Luke 2:21 “On the eighth day, when it was time to circumcise him, he was named Jesus, the name the angel had given him before he had been conceived.”
Circumcision was part of God’s Old Testament law. If you were a male, and you wanted to be one of God’s chosen people, you had to be circumcised. Circumcision was a vivid reminder that God had made a covenant, a promise, to these people, and that God had claimed them as his own.
Circumcision was also a vivid reminder that sin begins at the very source of our life–it is passed from parent to child from the very time of our conception. Thus, it must be cut away at its source. Even this original, inherited sin must be removed, before we are acceptable to God.

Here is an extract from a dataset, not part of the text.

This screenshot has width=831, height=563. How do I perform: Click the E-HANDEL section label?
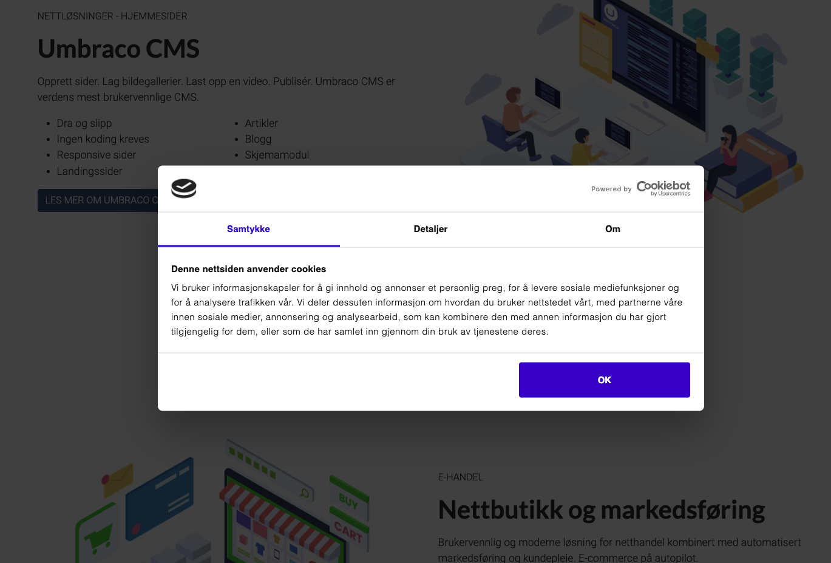click(x=461, y=477)
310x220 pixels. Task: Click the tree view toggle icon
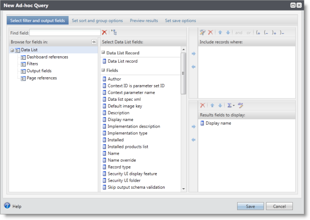(x=114, y=33)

Jesus had no personal need of circumcision. He already belonged to God. He was already chosen by him in a way which far surpassed that of any other human being. Jesus needed no reminders of our sinful flesh and the need for its removal. He was sinless, because God was his only Father and he was born of a virgin.
But Jesus came to be our Savior. That’s what his name means. With his circumcision, Jesus was saving us. He was keeping this law for us. Here he began his perfect fulfillment of all God’s commandments. Here he began to offer to his heavenly Father the perfect obedience to the law that we owed, in our place–as our substitute.
As we begin our year in Jesus’ name, draw on this comfort: Jesus lived as your substitute. We have the comfort that Jesus was our Savior not just at his circumcision, nor only at his cross and empty tomb. Jesus was our Savior every single day he lived. He still is. Everything he did–every breath, every movement–he did as our Savior.
As you listen to the gospel lessons read in church, as you read them for yourself at home, take comfort! Jesus is doing all these things to save you. He is teaching the pure word of God, performing miracles of mercy, loving people, glorifying his heavenly Father, and perfectly keeping the law, to make up for our failure to do so.
Do you understand what peace will be yours if you begin, and live, your year in Jesus’ name, always aware that he is your Savior? We will still be sorry when we sin, but we need not try to hide or deny them in fear. Jesus’ blood washes every sin away. Jesus’ holy life replaces our disobedient and rebellious lives. Jesus is our Savior, and his holy life and his innocent death for us is all that the Father sees anymore. We don’t have to be afraid.
If Jesus is our Savior, does this not assure us that we can trust God? Can’t we conclude with the Apostle Paul, “He who did not spare his own Son, but gave him up for us all, how will he not also, along with him, graciously give us all things?” We can be sure that everything our Savior tells us, whether he is identifying our sins, giving us his promises, or instructing us on how to live, he tells us only because he loves us. We can be sure that everything that happens, every obstacle in front of us, happens for our good, because Jesus is our Savior. It’s promised in his name.